Science & Wellness

Public health journalist Maryn McKenna will be UF’s fall 2015 Science Journalist in Residence

Maryn McKenna -- TED speaker, National Geographic contributor and author of “Superbug: The Fatal Menace of MRSA” and “Beating Back the Devil: On the Front Lines with the Disease Detectives of the Epidemic Intelligence Service” -- will be UF’s fall 2015 Science Journalist in Residence.

McKenna will be on campus the week of Nov. 16-20 to share her experiences with journalism students and meet with UF faculty researchers. She will also speak on “The Impotence of Antibiotics” at the Bob Graham Center for Public Service at 6 p.m. Nov. 19. Among the topics the talk will explore are global health, emerging infections, antibiotic resistance and food-borne illnesses.

The event is free and open to the public.

McKenna is currently a contributor to National Geographic’s science site Phenomena, and was a founding blogger at the magazine’s award-winning science site The Plate. She was formerly a contributing writer at WIRED and a contributing editor at Scientific American and has also written for Slate, The Atlantic and Nature, among other publications. Her 2015 TED Talk, "What do we do when antibiotics don't work anymore?" has been viewed more than a million times. She is finishing a book on the history of antibiotic in agriculture, to be published next year by National Geographic Books.

As a newspaper reporter, she worked for 10 years at the Atlanta Journal-Constitution, where she was the only U.S. journalist assigned to full-time coverage of the Centers for Disease Control and Prevention. She reported from the Indian Ocean tsunami and from Hurricane Katrina, as well as from Southeast Asia, India, Africa and the Arctic, and embedded with CDC teams on Capitol Hill during the 2001 anthrax attacks and with a World Health Organization polio-eradication team in India.

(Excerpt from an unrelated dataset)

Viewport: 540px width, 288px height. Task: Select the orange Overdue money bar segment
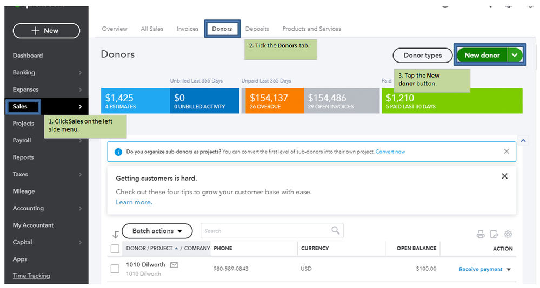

Previously, she worked for the Boston Herald, where stories she co-wrote on illnesses among veterans of the first Persian Gulf War led to the first Congressional hearings on Gulf War Syndrome, and at the Cincinnati Enquirer, where her stories on the association between local cancer clusters and contamination escaping a federal nuclear weapons plant contributed to a successful nuclear-harm lawsuit by residents.

“I look forward to meeting students who may be interested in exploring possible careers in science writing,” McKenna said. “In addition, UF's location in one of the key food production centers in the U.S. makes it an especially fertile place to explore my core interests. I look forward to speaking with science and agriculture faculty, and I am keenly interested in the work being done at UF's Emerging Pathogens Institute.”

Diane McFarlin, dean of UF’s College of Journalism and Communications, said McKenna’s visit provides an opportunity for UF students to deepen their knowledge of science journalism by interacting with one of its most captivating practitioners.

“We are excited to hear Maryn’s stories from the front lines of science journalism and her take on our modern food and medicine culture,” McFarlin said.